One thing to note: At this time, there is a weird interaction between two-step, pam_slurm_adopt, cgroups, and systemd, which can cause issues. See SLURM bug 5026. You should be prepared to disable pam_systemd on the compute nodes, if you haven’t already.
The note from jpedro is important to consider, as well. Enabling two-step on your cluster, depending on how you do it, can mean that all transfers (SCP, rsync, etc.) would require Duo.
To deal with data transfers, we have a dedicated DTN (data transfer node), which does not require two-step, and which also does not allow users to get a shell. It only supports SCP, SFTP, rsync, bbcp, and Globus.
If a user decides to do a file-transfer to a login node, we don’t explicitly block it, but users doing data transfer via a login node eventually reach out to us, asking for a way around doing two-step. Or their transfers get killed by (on Sherlock) login-node limitations on CPU-intensive programs, or (on FarmShare) cgroup-based login-node maximum CPU limitations. It’s at that point we tell them about the DTN (unless they learn about it themselves, via our docs).
Now, the non-technical side.
Assuming you are proposing a change to an existing environment, you are probably going to be making some people very unhappy. People who might’ve been doing automated logins (with SSH keys, or Kerberos keytabs, or whatever) won’t be able to do that anymore. And, in general, it will take longer for people to log in. You need to be prepared for the pushback, and that begins by having a firm policy to ground your decisions.
For us, we are operating under the Minimum Security Standards for Servers, specifically the standard that we “Require Duo two-step authentication for all interactive user and administrator logins.” This is not a policy we made, and so out ‘out’ is to refer people who complain to the Information Security group. Make sure you know who PIs can reach out to, if they want to complain about the policy.
It’s worth noting that our compute environments are just a few of the many things that moved to using two-step over the last few years. We weren’t the first things to start using two-step, so our users had already done the enrollment work, and although this didn’t eliminate complains, I do think it helped to reduce them.
Finally, we also look for areas where we can increase convenience while staying within policy. For example, we do not have two-step on the DTNs because we don’t view file-transfer as an “interactive…login”. As the DTNs are separate systems, we can use PAM, SSSD, and the like to enforce the “no shell” rule very well.
I think that’s it! If you’re interested in discussing more, feel free to stop by our booth at SC19!
1 Like
We use DUO on login nodes. Compute nodes are not affected.
We had a transition period where folks who had not signed up for DUO could use one of the login nodes without DUO enabled on a ‘need to know’ basis on which node it was.

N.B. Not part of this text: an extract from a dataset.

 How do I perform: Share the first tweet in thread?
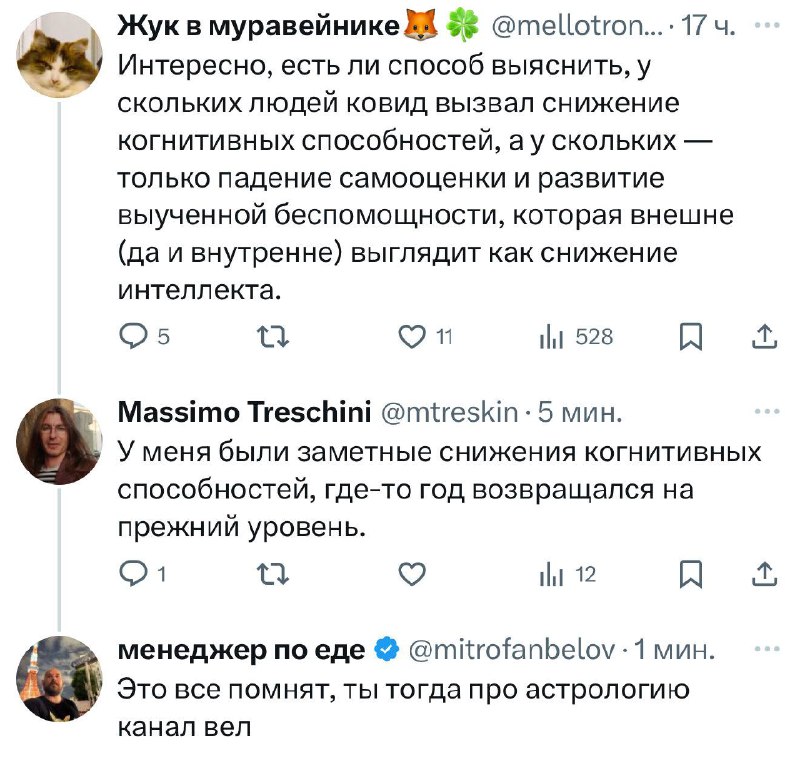tap(764, 338)
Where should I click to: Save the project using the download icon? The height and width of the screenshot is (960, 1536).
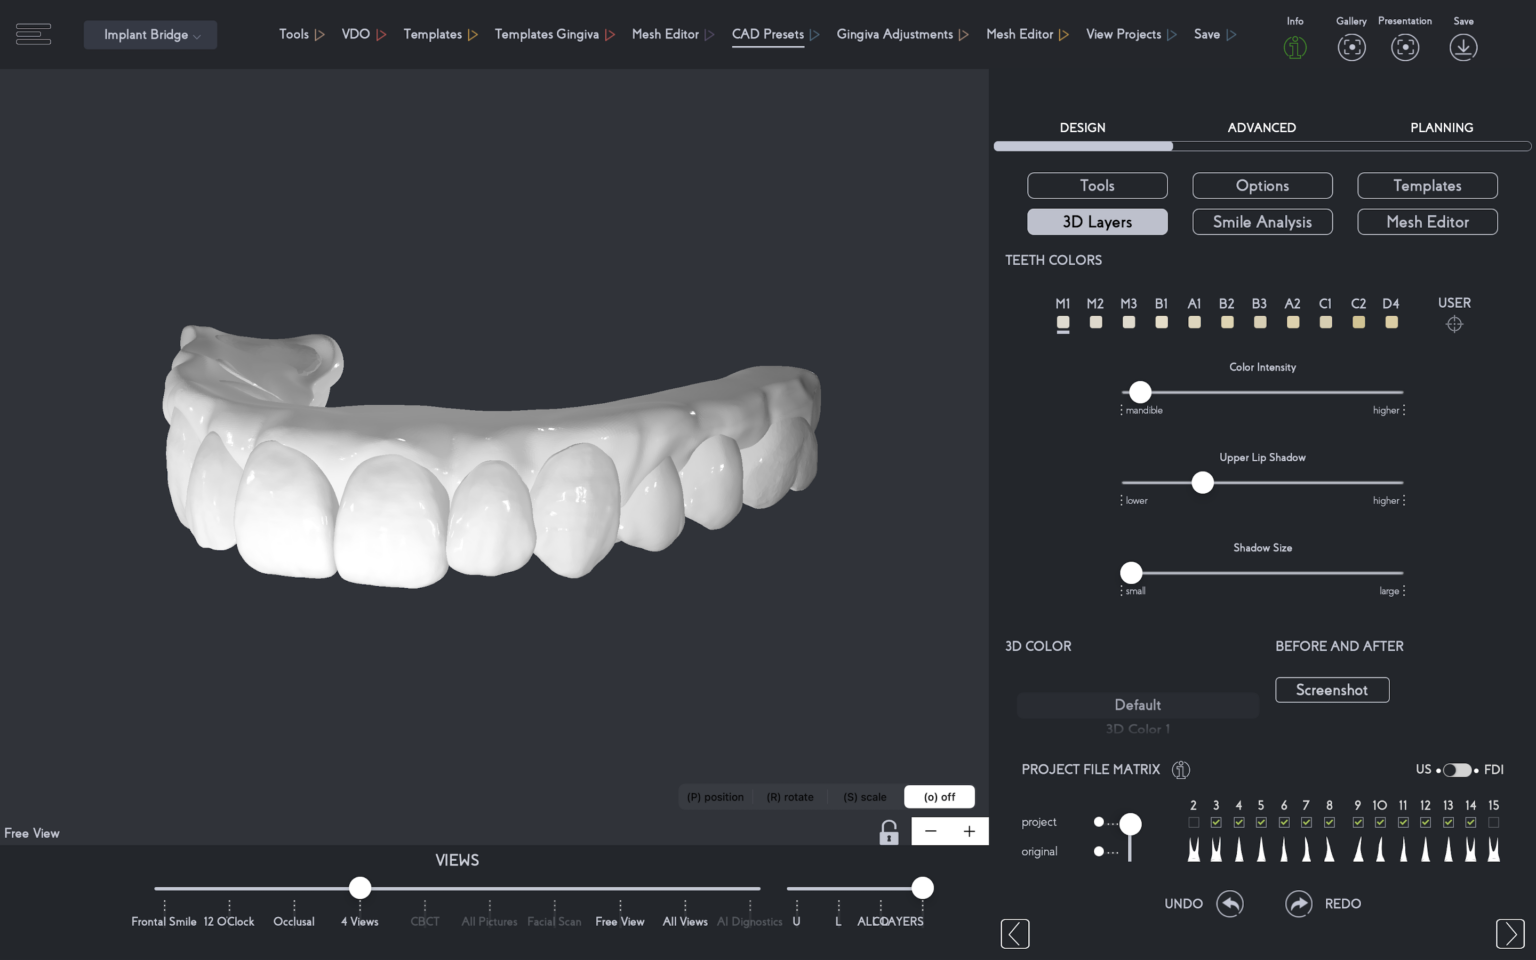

Folks using certain FTP programs (FileZilla and CyberDuck I think) had to go in and change some settings to avoid having to use DUO after every single file transfer. It is in the documentation for each… if you can’t find that, I can dig it up which preferences to open and settings to check, but probably better if you wait for that to happen because those programs are being updated to be more MFA friendly.